Seçilen metin -
========

Dert Bir Değil Ki Ağlayasın!
Muhammed Bahaddin Doğan 31/05/2024
Dert Bir Değil Ki Ağlayasın!
Gençlerin inanç krizini ve İslam'ı bilinçli yaşamanın önemini ele alan yazımız, ailelerin ve toplumun gençlere doğru yaklaşımıyla ilgili çözüm önerileri sunuyor. Hakikat arayışı, tahkik süreci ve umut verici örneklerle dolu bu yazıyı okuyarak geleceğe dair umutlarınızı tazeleyin.
Giriş
Bir önceki yazıda ifade ettiğim “ne olacak bu gençlerin hali” söyleminden devam etmek istiyorum. Ancak bu sefer başka bir noktadan konuyu ele almaya çalışacağım.
İnanç Krizi ve Gençler
En çok dert yandığımız husus, son dönemde önü alınamaz şekilde çoğalan inanç konusunda oldu. Ancak güzel dönüşlerde yaşanmıyor değil. Aslında bu probleme geniş çerçeveden bakacak olursak, yaşanan inanç krizi tüm dünyada etkisini gösteriyor. Ehli kitaba yani Hristiyan veya Yahudi inancına sahip insanlar özellikle de gençler ateist, deist ve agnostik oluyorlar. Eğer bu tercihlerinden temelinde bir gerçeklik yoksa çevresinin etkisiyle bir şekilde bu inançsızlık çukuruna düşmüş oluyorlar. Bazıları ise hakikat arayışı içerisinde olup bu çıkmaz sokağa girebiliyorlar ne yazık ki!

========

Aşağıdakileri tamamlayın -
(1) Seçilen metne göre Hristiyan veya Yahudi inancına sahip gençler hangi inanç yönelimlerine geçiyor? Hepsini sıralayın.
(2) Seçilen metinde "Ehli kitap" ifadesiyle hangi inançlara sahip insanlar kastediliyor?

========

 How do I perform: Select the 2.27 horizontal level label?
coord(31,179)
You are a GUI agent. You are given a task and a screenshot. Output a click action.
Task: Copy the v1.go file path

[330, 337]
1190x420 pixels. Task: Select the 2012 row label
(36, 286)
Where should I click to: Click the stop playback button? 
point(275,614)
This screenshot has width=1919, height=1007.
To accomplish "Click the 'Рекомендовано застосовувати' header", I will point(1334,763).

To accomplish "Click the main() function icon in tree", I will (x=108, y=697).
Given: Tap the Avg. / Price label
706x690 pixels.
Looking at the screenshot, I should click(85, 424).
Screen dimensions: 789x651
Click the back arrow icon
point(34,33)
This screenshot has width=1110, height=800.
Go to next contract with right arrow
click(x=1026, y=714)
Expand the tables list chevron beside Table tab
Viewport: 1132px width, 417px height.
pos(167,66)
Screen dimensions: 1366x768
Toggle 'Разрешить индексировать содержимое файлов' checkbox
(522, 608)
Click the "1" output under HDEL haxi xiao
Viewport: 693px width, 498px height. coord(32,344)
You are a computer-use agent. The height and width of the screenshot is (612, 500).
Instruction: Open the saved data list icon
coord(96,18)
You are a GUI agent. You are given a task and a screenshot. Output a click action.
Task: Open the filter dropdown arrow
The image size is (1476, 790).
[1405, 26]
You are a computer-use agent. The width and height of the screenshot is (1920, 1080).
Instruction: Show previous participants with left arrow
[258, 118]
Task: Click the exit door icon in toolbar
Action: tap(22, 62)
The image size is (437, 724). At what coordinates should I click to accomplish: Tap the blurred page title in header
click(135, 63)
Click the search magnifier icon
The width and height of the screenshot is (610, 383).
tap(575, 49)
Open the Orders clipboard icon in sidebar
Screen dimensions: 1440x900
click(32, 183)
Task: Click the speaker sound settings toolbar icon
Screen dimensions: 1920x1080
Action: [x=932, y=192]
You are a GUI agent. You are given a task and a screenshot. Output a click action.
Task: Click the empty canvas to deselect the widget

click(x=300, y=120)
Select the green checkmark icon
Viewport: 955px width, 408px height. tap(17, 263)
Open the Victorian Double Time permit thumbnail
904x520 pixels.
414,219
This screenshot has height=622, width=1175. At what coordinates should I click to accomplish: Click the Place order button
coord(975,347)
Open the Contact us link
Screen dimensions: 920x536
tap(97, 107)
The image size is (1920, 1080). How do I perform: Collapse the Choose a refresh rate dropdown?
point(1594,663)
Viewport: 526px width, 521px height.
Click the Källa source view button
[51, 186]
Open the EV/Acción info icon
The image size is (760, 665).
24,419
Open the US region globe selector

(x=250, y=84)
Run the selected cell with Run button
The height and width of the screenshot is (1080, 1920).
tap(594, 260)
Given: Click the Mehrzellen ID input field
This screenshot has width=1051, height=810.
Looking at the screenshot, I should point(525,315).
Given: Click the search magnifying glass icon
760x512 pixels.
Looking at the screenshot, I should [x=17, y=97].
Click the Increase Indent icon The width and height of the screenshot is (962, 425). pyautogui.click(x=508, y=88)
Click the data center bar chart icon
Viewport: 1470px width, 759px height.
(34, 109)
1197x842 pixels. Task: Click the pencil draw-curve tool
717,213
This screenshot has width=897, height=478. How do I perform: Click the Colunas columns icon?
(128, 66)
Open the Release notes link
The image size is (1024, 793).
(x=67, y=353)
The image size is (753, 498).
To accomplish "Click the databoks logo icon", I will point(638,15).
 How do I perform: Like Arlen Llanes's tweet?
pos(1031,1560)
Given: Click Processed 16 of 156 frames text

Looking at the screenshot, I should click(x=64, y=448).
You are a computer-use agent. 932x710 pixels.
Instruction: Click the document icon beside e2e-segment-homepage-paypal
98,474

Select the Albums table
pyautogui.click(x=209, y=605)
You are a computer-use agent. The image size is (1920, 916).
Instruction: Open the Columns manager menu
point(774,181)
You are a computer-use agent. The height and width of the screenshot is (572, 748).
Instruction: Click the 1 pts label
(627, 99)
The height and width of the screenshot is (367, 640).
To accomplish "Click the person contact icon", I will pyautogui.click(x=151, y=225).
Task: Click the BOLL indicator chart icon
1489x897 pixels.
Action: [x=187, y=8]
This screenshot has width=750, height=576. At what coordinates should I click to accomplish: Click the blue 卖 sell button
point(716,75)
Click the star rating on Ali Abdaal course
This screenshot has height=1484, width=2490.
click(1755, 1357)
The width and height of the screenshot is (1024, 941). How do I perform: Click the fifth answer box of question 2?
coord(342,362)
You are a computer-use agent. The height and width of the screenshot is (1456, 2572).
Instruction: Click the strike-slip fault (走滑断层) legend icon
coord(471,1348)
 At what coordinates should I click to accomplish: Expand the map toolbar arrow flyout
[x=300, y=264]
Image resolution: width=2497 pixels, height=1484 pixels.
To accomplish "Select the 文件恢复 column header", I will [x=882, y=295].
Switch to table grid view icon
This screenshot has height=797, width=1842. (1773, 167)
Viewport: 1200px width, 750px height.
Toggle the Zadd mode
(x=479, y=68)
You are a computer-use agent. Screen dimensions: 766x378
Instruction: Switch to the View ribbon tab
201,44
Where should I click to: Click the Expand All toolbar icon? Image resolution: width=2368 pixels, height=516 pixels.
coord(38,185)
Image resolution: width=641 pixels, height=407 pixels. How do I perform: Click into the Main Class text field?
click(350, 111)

========

Yanıtlar -
(1) Ateist, deist, agnostik

(2) Hristiyan veya Yahudi inancına sahip insanlar.